Okay. How does that relate to my current work situation? Or anyone’s? Is our situation consistent with the 47% or not? No way to tell. Unless, maybe, you know someone who was on one of those projects, and they have a story to share.

An anecdote is a story

Parisians have a reputation among Americans for rudeness. When my wife and I visited Paris a few years ago, we found Parisians to be very nice. They went out of their way to try and understand, even though we could barely croak out enough French to apologize for our bad French. They stopped whatever they were doing to help us. Courtesy and friendliness were universal in all parts of the city and among all sorts of people.

That was an anecdote. It reflects our experience in Paris. Does it negate all the other anecdotes from American tourists who report rude behavior? Of course not. By the same token, do those anecdotes mean Parisians really are rude? No. More likely it means most American tourists come across in a way that raises other people’s defenses. Remember the Ugly American stereotype? It isn’t made up out of thin air. In my anecdotal experience, I’ve seen the stereotype in action numerous times.

On Project A for Client B in year 20xx, we introduced test-driven development (TDD) as a way to address chronic problems in code quality. We found it effective. After the team became reasonably proficient with it, measures of code quality showed improvement.

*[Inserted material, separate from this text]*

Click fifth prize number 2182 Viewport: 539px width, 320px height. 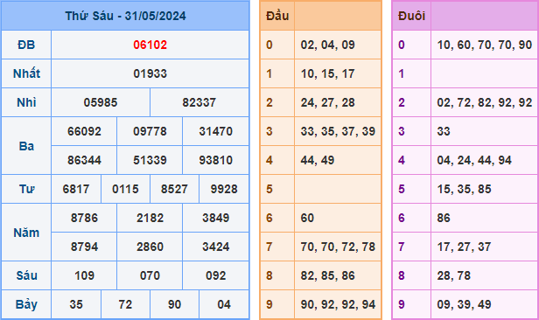151,218
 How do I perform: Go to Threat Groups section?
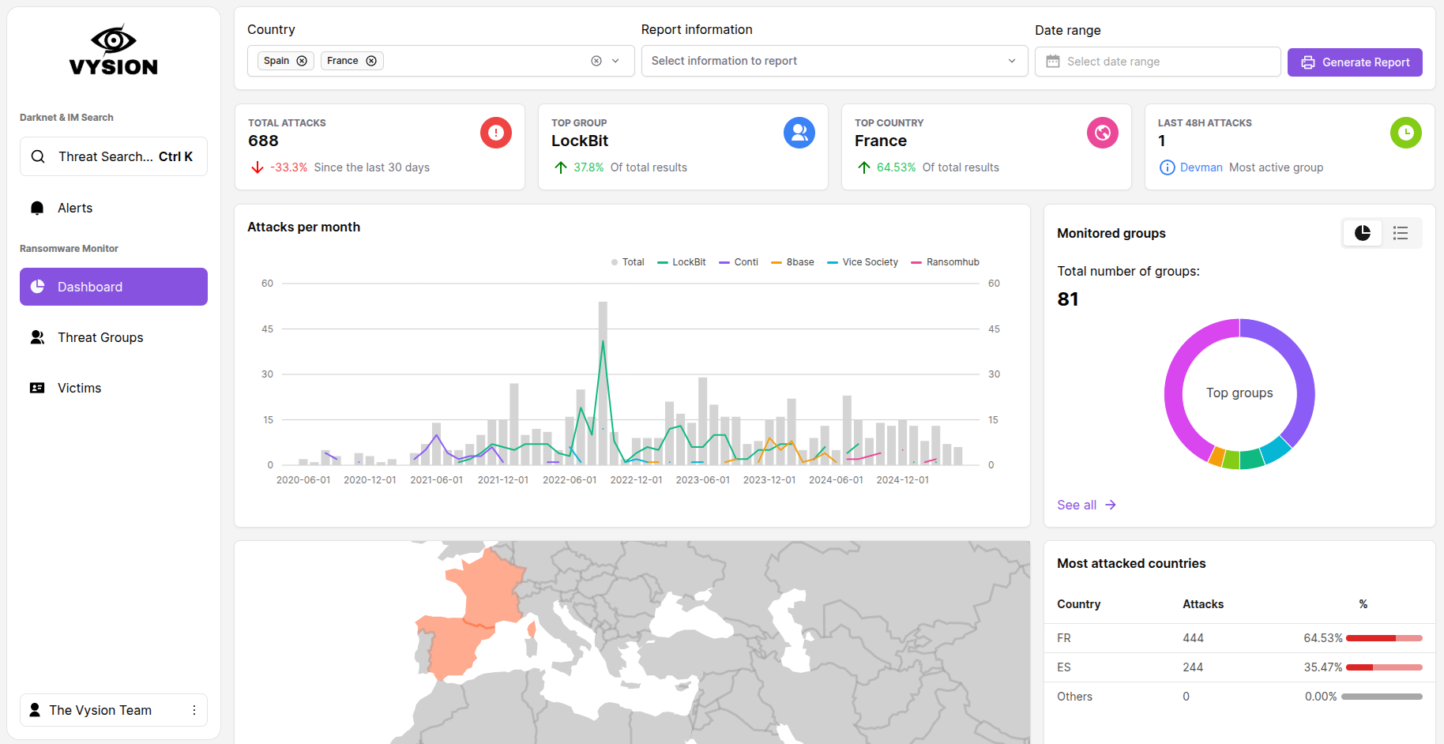tap(100, 337)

That was an anecdote. It reflects my experience with Project A for Client B in year 20xx. Does it negate all the other anecdotes from programmers who have had negative experiences with TDD? Of course not. By the same token, do those anecdotes mean TDD really doesn’t help with code quality? No. More likely it means most programmers are unfamiliar with the technique. Remember the reputation for low quality that software has, generally? That reputation wasn’t made up out of thin air. In my anecdotal experience, I’ve seen plenty of low-quality software.

So what?

If you consult a study, be sure and check whether it was conducted in accordance with generally-accepted good practices for conducting studies. Beyond that, check whether the researchers have a background in the subject of study, suggesting they understand not only the number of observations but also the implications of those observations. And if you wish to use a study as justification to use or try an unfamiliar technique, pay attention to the context and constraints that applied in the situations covered by the study, and compare them to your own. Don’t just grab a number off the results page, like “47%”, and take it as the signal to go forward or not go forward with the new technique.

If you read and hear anecdotes from other practitioners, be sure and consider the level of experience and skill of the people telling the stories. Beyond that, pay attention to whether they can explain the parameters of the situations they are describing in a way that provides some context for whether the reported result might apply in your own situation. If they just say “it worked!” or “it didn’t work!” I have to ask whether that’s sufficient information. Some “stories” are better than others.